** START OF Material for this task **

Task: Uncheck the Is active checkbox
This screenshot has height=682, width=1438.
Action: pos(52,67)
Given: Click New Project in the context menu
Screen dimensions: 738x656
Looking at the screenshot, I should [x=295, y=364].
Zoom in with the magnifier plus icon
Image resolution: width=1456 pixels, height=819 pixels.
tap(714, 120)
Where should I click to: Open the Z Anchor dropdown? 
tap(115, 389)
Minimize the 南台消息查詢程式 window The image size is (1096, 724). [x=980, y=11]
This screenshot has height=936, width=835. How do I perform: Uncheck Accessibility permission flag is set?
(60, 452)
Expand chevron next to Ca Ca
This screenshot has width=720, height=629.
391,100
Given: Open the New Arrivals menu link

** END OF Material for this task **

Extract every line of the items above that contains the word "should", and reproduce each line in full.

## [Answer to the problem]
Looking at the screenshot, I should [x=295, y=364].
Where should I click to: Open the Z Anchor dropdown? 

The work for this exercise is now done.